- [PROMPT] Each record needs to be retyped exactly, though its pictures should not appear.

- [MATERIAL PROVIDED]
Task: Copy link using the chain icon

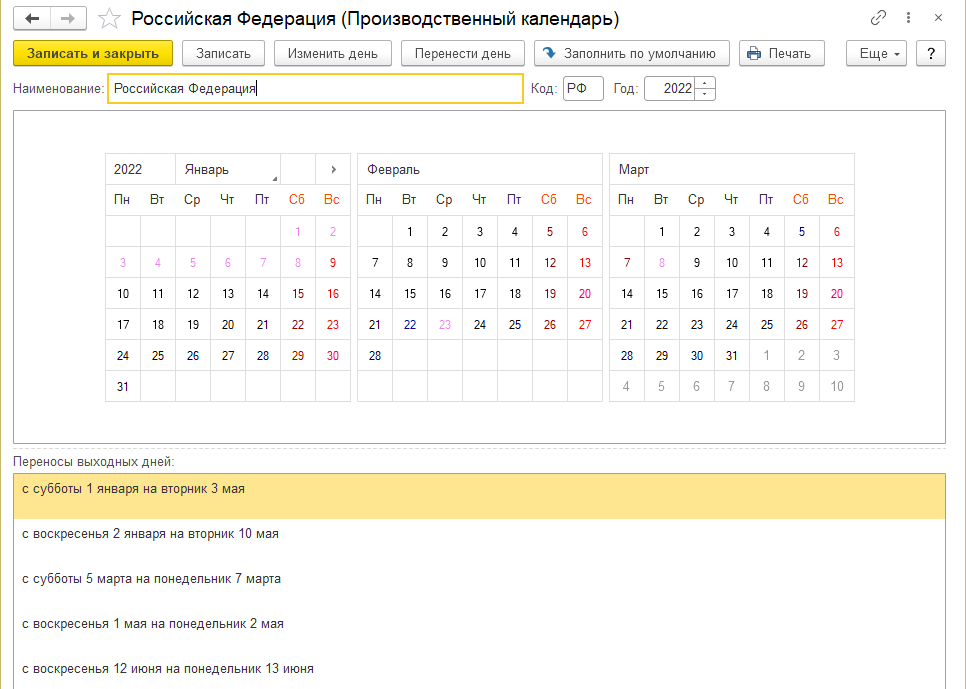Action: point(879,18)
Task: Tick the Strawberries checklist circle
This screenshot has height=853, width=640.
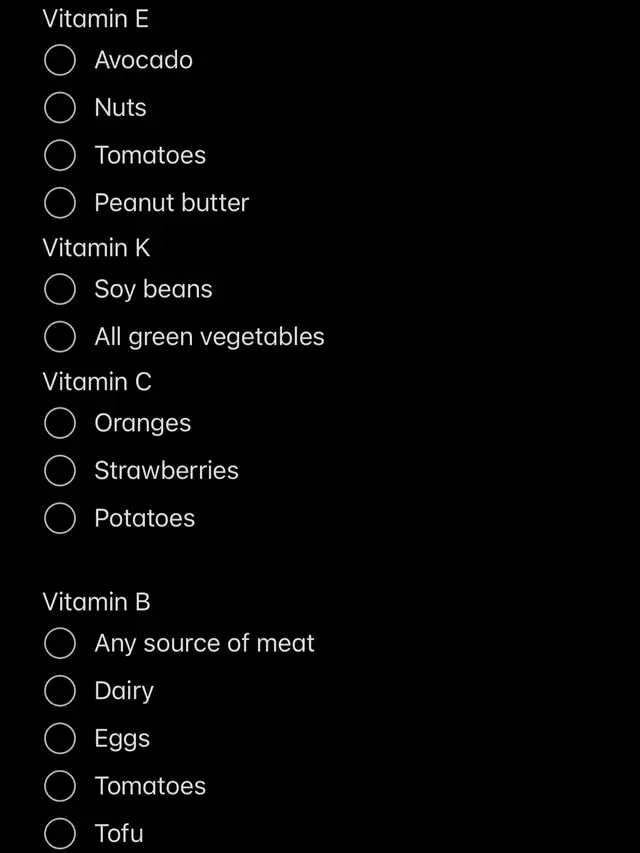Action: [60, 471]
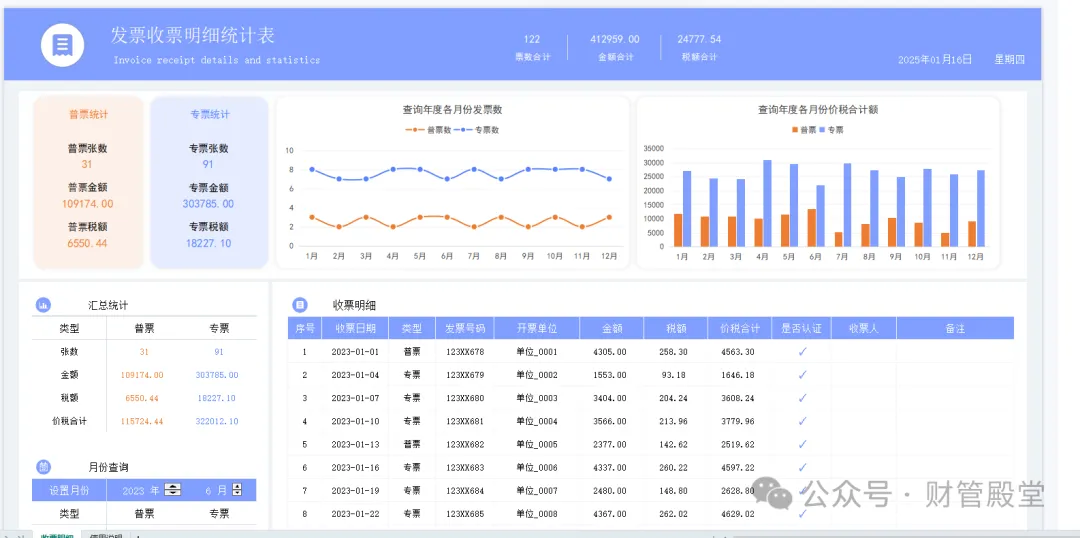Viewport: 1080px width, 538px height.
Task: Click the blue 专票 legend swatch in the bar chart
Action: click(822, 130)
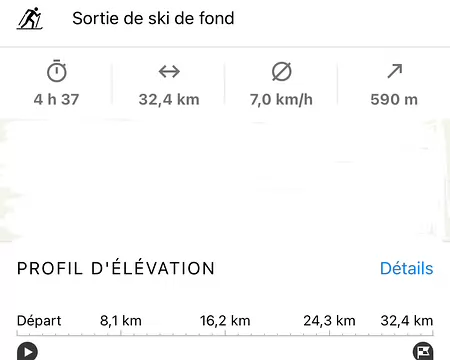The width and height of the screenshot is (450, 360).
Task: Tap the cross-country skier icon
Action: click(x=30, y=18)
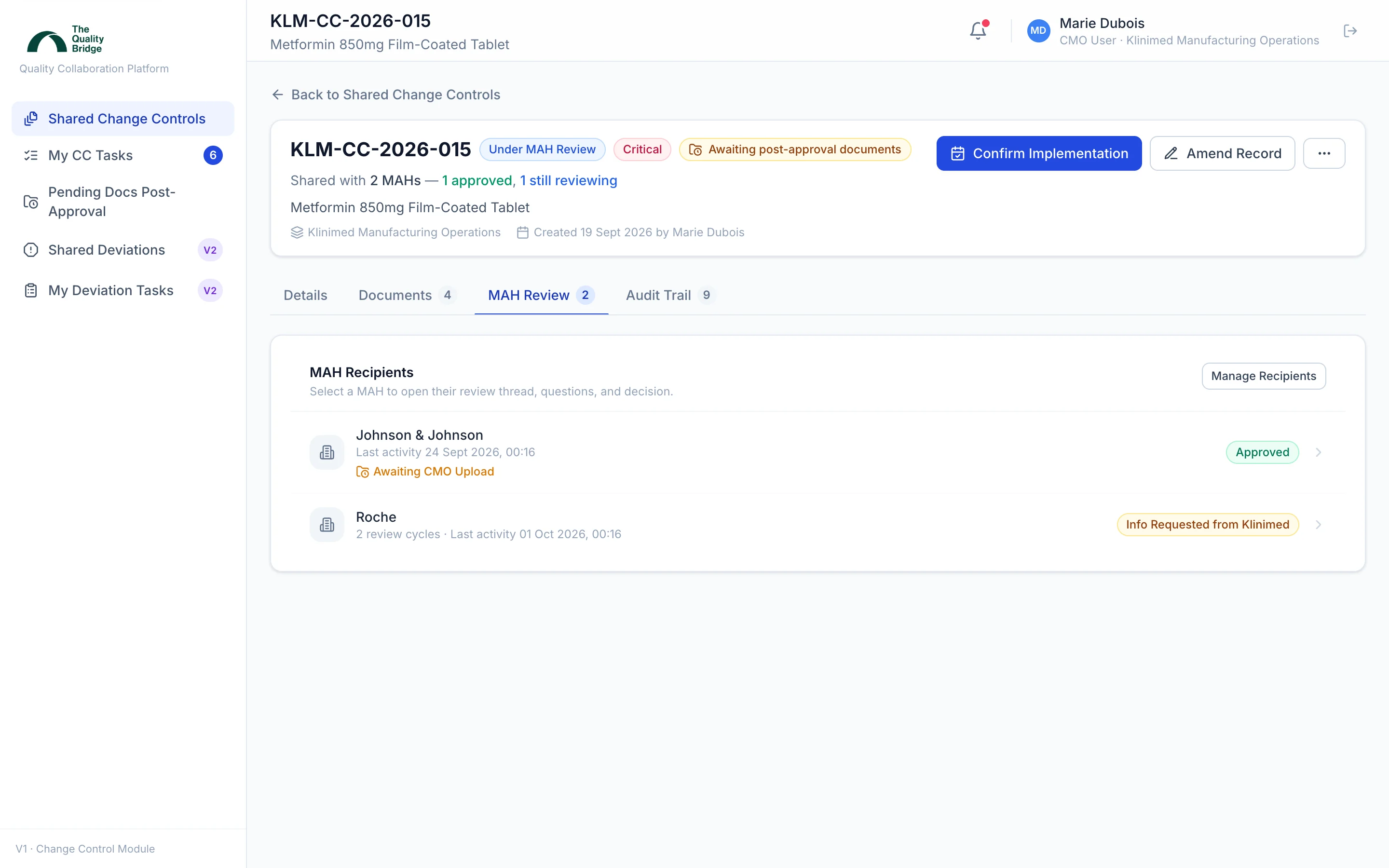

- [TASK RESPONSE]
Task: Copy link using the chain icon

Action: point(879,18)
Task: Tick the Strawberries checklist circle
This screenshot has height=853, width=640.
Action: [60, 471]
Viewport: 1080px width, 538px height.
Task: Click the blue 专票 legend swatch in the bar chart
Action: click(822, 130)
The width and height of the screenshot is (450, 360).
Task: Tap the cross-country skier icon
Action: click(x=30, y=18)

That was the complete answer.